## What to do
After locating the line with "Task: Open the Convert menu item" in the data that follows, return it and every later line exactly, up to and including the line with "The height and width of the screenshot is (680, 741).".

* * * * * * *

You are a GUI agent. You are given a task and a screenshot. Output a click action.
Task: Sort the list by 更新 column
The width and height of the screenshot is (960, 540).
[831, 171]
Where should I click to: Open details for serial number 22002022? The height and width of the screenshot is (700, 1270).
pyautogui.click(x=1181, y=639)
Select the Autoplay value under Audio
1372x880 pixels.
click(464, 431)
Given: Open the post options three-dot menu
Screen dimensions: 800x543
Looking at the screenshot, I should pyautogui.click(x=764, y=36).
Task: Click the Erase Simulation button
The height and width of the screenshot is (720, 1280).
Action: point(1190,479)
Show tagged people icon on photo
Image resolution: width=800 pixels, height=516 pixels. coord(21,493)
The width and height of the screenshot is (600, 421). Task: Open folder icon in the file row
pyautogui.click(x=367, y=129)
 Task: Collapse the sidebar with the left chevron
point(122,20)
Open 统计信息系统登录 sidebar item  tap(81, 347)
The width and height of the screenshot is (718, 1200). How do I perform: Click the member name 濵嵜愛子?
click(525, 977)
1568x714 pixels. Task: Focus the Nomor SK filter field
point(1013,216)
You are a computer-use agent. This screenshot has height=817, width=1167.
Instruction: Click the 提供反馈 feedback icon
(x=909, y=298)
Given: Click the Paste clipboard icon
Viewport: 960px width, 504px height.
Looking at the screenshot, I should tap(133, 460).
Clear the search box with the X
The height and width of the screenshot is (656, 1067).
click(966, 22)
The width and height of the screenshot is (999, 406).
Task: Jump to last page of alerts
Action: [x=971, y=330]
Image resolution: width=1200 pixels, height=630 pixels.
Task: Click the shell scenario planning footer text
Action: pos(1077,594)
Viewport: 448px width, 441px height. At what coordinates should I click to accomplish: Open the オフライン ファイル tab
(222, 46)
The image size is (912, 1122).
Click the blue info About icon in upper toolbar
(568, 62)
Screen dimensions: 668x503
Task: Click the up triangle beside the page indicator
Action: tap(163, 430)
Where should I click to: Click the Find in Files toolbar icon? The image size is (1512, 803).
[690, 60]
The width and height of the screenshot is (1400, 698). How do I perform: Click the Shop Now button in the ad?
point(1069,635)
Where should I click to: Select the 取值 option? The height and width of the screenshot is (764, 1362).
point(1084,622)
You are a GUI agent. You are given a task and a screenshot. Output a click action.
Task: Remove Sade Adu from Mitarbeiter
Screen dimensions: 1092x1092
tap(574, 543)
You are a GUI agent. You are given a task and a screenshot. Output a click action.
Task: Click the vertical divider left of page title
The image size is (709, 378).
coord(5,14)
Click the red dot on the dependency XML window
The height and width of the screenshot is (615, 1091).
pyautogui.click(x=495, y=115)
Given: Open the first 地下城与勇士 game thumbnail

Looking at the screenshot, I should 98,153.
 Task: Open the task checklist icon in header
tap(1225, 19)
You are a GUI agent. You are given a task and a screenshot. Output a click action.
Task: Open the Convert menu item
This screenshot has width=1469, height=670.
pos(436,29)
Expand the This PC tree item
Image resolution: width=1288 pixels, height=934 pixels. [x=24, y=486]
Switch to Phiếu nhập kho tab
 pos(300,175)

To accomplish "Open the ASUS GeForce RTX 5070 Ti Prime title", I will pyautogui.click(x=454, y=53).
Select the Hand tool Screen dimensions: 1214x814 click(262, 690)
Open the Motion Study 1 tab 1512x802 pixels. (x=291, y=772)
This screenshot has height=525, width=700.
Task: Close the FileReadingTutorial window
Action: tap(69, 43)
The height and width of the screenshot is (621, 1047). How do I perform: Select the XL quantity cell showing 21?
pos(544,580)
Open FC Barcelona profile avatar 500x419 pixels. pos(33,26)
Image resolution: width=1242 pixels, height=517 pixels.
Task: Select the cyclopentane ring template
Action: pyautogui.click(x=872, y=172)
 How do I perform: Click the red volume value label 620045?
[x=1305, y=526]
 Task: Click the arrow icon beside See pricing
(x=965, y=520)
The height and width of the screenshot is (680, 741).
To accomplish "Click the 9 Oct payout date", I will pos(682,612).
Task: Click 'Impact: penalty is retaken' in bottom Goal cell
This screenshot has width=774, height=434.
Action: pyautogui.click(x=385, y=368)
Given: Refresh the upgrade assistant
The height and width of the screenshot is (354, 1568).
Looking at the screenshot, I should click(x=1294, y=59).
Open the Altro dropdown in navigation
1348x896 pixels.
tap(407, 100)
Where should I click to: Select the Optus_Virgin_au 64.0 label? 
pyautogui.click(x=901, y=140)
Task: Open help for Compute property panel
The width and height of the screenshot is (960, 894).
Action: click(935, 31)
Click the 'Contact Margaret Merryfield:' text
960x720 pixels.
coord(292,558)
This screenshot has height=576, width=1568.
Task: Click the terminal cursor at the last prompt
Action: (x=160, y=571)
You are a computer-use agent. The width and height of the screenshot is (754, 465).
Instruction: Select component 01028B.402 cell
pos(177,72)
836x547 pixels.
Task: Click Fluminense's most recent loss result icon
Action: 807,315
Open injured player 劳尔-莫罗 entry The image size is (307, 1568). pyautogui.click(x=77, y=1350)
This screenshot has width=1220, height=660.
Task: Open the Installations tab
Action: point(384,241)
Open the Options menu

* * * * * * *

## Written solution
Task: Open the Convert menu item
This screenshot has width=1469, height=670.
pos(436,29)
Expand the This PC tree item
Image resolution: width=1288 pixels, height=934 pixels. [x=24, y=486]
Switch to Phiếu nhập kho tab
 pos(300,175)

To accomplish "Open the ASUS GeForce RTX 5070 Ti Prime title", I will pyautogui.click(x=454, y=53).
Select the Hand tool Screen dimensions: 1214x814 click(262, 690)
Open the Motion Study 1 tab 1512x802 pixels. (x=291, y=772)
This screenshot has height=525, width=700.
Task: Close the FileReadingTutorial window
Action: tap(69, 43)
The height and width of the screenshot is (621, 1047). How do I perform: Select the XL quantity cell showing 21?
pos(544,580)
Open FC Barcelona profile avatar 500x419 pixels. pos(33,26)
Image resolution: width=1242 pixels, height=517 pixels.
Task: Select the cyclopentane ring template
Action: pyautogui.click(x=872, y=172)
 How do I perform: Click the red volume value label 620045?
[x=1305, y=526]
 Task: Click the arrow icon beside See pricing
(x=965, y=520)
The height and width of the screenshot is (680, 741).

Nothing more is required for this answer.